Cytokines are important signalling molecules in the body which, during an immune response, signal immune cells to travel to the site of an infection.

But a number of recent studies have reported pronounced increases in proinflammatory cytokines after infection with potent influenza viruses. This has led many in the scientific community to suggest the high mortality associated with viruses such as avian flu might in fact be the result of a massive immune system overreaction - a so-called cytokine storm - which in turn triggers further inflammation, lung damage and even death.

Hence, the ANU team, rather than targeting the virus itself, set out to target the hypothesised immune system overreaction with an immune-modulating drug.

"We trawled through the literature believing that influenza mortality is primarily caused by an over-exuberant immune response," explains Alleva. "We looked for pre-existing drugs used in human populations that may have side effects which were anti-inflammatory.

"When we tried gemfibrozil, it worked so well, we ran with it."

In the paper - published in the journal Antimicrobial Agents and Chemotherapy (2007;51(8):2965-2968 - the researchers suggest that if this principle translates to patients, "a drug already approved for human use... might be adapted relatively fast for use against influenza, conceivably including human infection with a derivative of the avian H5N1 strain".

If this turns out to be true, governments across the world might have reason to breathe a sigh of relief. Current pandemic planning has largely involved stockpiling the expensive antiviral drugs Tamiflu and Relenza. These would almost certainly have to be rationed to workers in critical industries and other key figures, even in the nations that could afford them; they would probably not be available at all to the bulk of people in the world's poorest countries.

Existing planning also assumes that as soon as the precise nature of the infectious agent was known, work would start to develop a vaccine. However, this would take months before it was available, and mass vaccination programs would be a logistical challenge.

According to Alleva, the benefits of gemfibrozil - if it worked in humans - could be substantial.

"It's been used in the human population for 20 years, hence there is a very long safety record," she says.

"There are generic brands which are off-patent, so they are cheap.

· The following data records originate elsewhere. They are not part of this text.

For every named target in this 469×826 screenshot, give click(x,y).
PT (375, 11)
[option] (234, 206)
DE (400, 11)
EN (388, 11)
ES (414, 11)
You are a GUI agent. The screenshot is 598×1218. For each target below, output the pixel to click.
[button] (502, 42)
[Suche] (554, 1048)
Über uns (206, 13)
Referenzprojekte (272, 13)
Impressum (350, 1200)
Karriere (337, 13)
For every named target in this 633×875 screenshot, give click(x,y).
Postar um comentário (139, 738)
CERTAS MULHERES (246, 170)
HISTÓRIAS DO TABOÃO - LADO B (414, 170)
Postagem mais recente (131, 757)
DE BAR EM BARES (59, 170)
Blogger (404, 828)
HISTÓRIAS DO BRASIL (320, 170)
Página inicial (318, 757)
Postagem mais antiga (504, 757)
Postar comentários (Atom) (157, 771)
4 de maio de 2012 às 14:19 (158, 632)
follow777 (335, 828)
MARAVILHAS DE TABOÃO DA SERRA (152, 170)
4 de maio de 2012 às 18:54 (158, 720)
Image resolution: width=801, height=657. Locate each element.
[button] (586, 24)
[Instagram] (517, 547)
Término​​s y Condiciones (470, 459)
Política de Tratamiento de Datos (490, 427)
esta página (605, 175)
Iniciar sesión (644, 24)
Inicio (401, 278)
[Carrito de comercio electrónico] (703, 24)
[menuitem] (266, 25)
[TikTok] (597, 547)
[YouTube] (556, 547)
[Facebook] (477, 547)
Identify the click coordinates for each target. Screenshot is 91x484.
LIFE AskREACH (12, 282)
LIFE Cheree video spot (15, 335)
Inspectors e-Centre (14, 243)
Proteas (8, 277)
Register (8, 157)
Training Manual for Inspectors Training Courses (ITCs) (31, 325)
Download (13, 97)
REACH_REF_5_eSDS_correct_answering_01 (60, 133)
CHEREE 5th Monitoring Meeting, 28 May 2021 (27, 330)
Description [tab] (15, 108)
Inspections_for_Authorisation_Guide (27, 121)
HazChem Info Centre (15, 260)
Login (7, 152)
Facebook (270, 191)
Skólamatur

They are produced all around the world and are likely to be available where they will be most needed."

Additionally, the team's data suggests that enhanced survival does not depend on giving gemfibrozil before the onset of the illness, or even in the very early days, as is the case with antivirals.

Alleva says this is important "because we appreciate there are early immune responses which are protective". The time delay might be crucial in a pandemic where "it's going to be crazy".